If you were born in the ’50s, chances are you remember getting your first vinyl record, whether it was by The Beatles or the Beach Boys, and playing it again and again. While younger generations have brought back the love for records, vinyl was the main way to listen to music for baby boomers. Since 2007, vinyl records have become popular again, with sales going up by 85.8% in just one year in the United States.

Seeing those cigarette ads on billboards

“Selling point” by Andrés Diplotti is licensed under CC BY-NC-SA 2.0

In the ’60s and ’70s, you couldn’t miss cigarette ads—they were all over the place. Everyone recognized characters like Joe Camel, the Marlboro Man, and the famous Lucky Strike slogan: “It’s toasted.” But as people learned more about the risks of smoking, they pushed for a change. Thankfully, tobacco ads on billboards were banned after that. 

Using traveler’s checks for peace of mind

“Air travel in the 1970s” by StartAgain is licensed under CC BY-ND 2.0

When baby boomers started traveling, they often went to their bank and got traveler’s checks. You’d sign the checks when you got them and then again when you used them to buy something (hopefully, the signatures matched!). The big advantage was that if you lost a traveler’s check, you could easily get it replaced, unlike cash.

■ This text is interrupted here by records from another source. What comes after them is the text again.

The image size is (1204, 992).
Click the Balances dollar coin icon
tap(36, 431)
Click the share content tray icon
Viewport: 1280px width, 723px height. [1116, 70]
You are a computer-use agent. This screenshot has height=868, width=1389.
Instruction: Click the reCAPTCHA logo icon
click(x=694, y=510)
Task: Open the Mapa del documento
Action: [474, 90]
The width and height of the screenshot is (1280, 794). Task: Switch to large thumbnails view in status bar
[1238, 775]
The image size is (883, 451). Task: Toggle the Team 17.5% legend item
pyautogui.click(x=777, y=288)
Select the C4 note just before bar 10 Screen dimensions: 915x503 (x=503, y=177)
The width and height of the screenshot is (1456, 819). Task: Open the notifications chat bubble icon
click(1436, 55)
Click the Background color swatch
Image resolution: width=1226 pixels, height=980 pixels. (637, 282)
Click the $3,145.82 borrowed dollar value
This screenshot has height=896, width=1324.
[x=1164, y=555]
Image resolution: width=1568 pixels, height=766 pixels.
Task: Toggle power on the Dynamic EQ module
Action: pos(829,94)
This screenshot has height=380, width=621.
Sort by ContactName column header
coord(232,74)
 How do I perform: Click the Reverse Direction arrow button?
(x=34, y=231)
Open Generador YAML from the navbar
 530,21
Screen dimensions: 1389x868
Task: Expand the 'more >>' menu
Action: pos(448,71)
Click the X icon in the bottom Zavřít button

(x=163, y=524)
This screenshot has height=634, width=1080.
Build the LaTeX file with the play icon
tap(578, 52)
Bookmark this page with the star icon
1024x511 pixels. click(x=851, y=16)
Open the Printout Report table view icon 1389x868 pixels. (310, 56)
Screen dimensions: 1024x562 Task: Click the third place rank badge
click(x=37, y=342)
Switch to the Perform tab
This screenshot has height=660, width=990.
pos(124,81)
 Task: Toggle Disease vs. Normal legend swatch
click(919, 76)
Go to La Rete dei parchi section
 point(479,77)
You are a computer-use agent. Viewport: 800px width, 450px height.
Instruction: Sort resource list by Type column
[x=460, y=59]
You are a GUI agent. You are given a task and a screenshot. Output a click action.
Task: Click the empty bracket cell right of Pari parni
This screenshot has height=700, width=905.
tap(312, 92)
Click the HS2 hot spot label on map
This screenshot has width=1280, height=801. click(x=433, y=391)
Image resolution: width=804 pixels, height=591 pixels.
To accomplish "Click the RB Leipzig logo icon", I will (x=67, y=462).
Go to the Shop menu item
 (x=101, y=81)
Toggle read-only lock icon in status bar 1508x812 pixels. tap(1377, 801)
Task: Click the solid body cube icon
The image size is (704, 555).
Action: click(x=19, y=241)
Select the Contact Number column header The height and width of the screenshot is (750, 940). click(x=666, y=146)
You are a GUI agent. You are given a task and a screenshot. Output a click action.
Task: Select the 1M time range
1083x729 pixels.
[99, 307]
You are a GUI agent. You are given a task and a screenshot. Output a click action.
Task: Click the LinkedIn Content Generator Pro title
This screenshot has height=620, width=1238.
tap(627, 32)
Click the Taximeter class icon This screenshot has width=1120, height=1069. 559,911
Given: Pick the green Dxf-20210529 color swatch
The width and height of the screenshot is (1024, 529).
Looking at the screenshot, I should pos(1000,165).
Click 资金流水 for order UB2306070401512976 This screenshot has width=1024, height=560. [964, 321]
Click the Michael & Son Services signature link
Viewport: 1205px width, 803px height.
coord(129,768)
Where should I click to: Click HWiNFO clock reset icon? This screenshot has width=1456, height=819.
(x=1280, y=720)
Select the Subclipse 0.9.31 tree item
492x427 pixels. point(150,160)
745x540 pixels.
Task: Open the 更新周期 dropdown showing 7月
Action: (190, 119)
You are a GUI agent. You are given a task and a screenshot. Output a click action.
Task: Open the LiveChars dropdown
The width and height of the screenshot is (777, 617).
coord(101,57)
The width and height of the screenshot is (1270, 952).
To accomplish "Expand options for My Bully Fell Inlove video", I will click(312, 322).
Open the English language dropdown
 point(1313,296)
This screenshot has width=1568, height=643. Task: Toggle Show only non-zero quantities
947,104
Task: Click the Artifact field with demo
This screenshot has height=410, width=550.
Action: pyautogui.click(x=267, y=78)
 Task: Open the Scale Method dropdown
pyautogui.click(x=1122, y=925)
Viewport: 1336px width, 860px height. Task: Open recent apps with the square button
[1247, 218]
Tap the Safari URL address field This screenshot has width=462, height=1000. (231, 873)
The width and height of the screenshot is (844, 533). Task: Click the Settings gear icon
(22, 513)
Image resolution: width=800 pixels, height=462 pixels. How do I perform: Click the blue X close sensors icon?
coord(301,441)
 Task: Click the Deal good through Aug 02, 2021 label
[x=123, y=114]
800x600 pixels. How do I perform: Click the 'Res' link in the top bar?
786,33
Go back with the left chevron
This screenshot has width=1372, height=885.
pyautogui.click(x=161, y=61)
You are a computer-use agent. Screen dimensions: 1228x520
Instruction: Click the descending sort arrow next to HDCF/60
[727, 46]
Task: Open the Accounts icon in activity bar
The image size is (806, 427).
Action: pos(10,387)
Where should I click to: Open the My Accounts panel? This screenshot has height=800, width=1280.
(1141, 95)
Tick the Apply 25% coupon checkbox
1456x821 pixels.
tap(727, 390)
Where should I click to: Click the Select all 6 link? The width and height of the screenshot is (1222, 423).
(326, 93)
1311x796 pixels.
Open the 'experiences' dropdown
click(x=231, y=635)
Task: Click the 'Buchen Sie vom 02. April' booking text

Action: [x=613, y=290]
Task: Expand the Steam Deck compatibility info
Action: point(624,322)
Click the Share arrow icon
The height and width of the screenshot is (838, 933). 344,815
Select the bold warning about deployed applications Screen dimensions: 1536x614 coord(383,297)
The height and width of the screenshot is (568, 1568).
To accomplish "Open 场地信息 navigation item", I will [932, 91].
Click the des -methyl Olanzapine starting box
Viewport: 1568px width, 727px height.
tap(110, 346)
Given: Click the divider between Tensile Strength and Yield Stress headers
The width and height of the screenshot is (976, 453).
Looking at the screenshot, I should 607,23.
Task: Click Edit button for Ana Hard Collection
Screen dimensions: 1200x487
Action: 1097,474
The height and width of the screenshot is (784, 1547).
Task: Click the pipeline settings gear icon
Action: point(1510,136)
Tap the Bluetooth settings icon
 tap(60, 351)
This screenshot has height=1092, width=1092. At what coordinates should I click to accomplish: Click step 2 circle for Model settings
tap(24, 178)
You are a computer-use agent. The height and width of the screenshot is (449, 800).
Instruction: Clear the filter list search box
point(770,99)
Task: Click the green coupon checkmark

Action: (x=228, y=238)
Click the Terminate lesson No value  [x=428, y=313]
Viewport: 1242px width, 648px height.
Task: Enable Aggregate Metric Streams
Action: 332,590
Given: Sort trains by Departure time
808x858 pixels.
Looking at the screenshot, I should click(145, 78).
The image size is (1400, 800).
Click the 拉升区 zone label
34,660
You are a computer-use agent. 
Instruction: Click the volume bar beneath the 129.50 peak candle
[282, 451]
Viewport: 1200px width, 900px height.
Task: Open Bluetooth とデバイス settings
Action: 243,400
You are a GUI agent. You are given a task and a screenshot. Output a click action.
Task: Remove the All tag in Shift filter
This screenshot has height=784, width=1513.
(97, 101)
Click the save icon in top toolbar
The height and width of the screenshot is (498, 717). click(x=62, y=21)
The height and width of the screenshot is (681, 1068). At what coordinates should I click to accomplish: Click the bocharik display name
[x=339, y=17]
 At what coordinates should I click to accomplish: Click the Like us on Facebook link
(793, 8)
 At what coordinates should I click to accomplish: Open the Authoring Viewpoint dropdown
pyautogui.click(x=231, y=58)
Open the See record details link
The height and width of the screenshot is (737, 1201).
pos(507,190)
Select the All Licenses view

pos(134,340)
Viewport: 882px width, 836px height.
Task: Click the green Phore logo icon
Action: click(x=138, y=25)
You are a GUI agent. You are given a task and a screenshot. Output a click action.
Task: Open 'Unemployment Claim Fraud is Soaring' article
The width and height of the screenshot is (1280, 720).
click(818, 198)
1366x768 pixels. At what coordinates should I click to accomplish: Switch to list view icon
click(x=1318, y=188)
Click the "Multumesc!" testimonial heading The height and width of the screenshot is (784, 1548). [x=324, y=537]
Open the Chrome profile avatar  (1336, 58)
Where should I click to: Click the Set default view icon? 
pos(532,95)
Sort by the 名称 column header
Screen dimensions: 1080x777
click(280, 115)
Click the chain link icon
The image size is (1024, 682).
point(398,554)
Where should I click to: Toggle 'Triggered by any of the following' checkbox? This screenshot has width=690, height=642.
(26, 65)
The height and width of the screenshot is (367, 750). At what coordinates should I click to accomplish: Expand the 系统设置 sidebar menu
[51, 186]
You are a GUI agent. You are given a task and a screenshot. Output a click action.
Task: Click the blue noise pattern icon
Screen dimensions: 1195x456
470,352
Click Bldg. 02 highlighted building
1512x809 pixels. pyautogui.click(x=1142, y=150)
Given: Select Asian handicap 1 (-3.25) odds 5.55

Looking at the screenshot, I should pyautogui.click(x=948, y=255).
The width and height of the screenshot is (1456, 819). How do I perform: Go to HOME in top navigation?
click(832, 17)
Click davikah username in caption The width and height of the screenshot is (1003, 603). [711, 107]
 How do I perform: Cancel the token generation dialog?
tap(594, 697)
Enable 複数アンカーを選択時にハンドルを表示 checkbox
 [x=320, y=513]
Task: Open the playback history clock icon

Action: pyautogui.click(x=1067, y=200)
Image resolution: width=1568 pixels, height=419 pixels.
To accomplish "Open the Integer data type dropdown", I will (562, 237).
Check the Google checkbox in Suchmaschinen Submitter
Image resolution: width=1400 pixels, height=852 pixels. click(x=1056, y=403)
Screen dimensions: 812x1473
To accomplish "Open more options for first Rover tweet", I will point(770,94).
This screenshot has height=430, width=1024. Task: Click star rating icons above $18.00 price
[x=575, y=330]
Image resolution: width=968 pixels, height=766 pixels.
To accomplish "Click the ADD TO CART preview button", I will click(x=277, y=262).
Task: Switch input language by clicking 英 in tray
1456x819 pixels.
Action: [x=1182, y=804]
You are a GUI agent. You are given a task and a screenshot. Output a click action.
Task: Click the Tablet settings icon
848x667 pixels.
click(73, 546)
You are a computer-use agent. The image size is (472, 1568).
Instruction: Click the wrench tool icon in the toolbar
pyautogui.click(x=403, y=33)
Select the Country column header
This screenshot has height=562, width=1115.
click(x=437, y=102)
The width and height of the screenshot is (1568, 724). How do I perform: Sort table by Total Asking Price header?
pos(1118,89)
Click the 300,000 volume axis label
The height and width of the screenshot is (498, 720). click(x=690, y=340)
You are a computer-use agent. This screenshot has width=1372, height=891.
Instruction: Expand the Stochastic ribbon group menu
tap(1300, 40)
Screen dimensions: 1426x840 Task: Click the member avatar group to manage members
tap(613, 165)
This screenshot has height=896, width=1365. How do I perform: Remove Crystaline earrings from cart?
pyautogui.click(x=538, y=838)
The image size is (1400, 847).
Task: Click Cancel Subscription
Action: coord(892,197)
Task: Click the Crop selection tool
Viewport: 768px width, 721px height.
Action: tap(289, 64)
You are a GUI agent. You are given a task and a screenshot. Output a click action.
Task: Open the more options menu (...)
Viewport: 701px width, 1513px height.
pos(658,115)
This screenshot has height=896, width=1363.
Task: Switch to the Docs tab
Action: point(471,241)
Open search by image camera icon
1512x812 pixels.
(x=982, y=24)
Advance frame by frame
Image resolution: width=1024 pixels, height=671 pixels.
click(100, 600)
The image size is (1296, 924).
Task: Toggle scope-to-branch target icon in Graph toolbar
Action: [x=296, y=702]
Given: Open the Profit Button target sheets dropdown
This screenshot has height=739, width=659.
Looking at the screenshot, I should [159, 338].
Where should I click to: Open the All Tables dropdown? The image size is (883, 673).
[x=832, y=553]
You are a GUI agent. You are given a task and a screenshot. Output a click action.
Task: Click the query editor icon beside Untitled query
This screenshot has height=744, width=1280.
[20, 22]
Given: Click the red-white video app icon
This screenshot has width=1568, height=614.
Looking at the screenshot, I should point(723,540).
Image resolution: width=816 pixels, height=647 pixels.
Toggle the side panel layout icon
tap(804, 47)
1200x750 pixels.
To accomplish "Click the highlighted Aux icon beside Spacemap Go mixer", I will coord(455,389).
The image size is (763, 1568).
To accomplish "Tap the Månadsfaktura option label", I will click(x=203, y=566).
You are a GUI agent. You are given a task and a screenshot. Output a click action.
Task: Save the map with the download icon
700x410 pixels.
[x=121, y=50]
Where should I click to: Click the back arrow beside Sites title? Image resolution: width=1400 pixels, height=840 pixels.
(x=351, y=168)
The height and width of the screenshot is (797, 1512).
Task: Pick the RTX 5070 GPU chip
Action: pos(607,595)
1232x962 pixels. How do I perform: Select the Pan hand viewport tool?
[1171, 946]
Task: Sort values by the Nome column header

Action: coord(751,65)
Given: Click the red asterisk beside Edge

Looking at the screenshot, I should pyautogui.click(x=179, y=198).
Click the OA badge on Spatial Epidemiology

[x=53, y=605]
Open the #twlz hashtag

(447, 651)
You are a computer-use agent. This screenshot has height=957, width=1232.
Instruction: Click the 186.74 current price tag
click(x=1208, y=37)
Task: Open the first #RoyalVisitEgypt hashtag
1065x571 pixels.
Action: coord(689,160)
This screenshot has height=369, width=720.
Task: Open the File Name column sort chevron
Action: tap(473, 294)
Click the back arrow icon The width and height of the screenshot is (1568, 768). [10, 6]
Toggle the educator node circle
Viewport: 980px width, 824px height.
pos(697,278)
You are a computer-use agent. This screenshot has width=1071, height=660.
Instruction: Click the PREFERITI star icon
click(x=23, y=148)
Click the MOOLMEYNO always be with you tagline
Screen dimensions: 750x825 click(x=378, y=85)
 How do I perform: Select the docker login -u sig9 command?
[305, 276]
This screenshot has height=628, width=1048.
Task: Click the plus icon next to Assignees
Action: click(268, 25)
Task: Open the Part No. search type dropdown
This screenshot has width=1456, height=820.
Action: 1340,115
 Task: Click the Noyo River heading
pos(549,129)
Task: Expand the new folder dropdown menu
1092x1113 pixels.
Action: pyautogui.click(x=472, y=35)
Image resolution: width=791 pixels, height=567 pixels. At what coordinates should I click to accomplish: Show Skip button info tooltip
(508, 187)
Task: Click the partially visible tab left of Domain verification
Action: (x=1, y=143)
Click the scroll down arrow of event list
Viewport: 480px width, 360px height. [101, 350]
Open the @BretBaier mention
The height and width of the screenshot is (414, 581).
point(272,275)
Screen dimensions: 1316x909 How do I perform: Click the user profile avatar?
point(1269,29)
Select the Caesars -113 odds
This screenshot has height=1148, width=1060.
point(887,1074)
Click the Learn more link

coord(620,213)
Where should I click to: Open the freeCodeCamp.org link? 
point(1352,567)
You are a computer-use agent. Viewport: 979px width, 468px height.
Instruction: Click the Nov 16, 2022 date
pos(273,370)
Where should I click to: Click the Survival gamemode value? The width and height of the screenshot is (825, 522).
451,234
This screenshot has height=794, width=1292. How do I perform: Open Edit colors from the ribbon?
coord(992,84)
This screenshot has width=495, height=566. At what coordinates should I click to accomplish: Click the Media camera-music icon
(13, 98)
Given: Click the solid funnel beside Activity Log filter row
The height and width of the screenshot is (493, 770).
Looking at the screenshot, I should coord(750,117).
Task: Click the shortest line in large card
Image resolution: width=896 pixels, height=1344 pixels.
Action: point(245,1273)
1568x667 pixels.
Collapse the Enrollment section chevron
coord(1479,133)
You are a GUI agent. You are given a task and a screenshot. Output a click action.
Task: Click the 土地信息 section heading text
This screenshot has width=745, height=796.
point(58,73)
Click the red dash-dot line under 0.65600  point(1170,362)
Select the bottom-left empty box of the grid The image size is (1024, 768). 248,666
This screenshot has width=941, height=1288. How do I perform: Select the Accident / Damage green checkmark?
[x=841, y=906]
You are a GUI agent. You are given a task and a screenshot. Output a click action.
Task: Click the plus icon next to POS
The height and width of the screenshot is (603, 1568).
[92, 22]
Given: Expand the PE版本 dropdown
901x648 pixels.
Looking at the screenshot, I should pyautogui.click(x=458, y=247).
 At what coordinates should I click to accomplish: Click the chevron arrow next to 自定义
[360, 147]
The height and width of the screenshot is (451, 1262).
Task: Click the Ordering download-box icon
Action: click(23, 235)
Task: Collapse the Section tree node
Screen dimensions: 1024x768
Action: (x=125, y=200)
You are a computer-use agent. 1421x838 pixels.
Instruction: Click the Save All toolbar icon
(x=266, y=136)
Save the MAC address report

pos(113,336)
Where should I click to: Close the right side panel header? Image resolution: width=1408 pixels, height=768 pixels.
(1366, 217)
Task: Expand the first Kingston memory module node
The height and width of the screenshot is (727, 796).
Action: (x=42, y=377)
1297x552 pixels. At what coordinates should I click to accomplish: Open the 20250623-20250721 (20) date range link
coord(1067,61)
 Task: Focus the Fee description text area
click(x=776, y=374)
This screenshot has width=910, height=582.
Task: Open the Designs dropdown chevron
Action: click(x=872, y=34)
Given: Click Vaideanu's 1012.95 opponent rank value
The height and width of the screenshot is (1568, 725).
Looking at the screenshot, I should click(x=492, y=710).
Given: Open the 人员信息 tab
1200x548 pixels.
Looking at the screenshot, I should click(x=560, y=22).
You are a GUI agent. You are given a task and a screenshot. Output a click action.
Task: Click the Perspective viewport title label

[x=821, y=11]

Trying your hand at macrame crafts

“cortina de macrame” by E l i a n a R e i n a l d o is licensed under CC BY-ND 2.0

Tying knots for decoration has been around as long as there’s been the rope. But in the 1970s, macrame—which is the fancy art of knotting rope into all sorts of things like coasters and swimsuits, was super popular. The trend faded away before the ’70s were over, but even now, just seeing a macrame plant holder might bring back memories for baby boomers.

Making calls with a rotary dial phone

“REMEMBERING THE OLD ROTARY DIAL PHONE” by roberthuffstutter is licensed under CC BY 2.0

Remember the old days of making calls with a rotary dial phone? Those chunky machines were as sturdy as boulders and as dependable as the sun. They used to bring families closer, helped with business, and even allowed long-distance love to blossom. But eventually, push-button phones took over—and now we have smartphones. It’s been a while since we heard that brrrr-ing sound!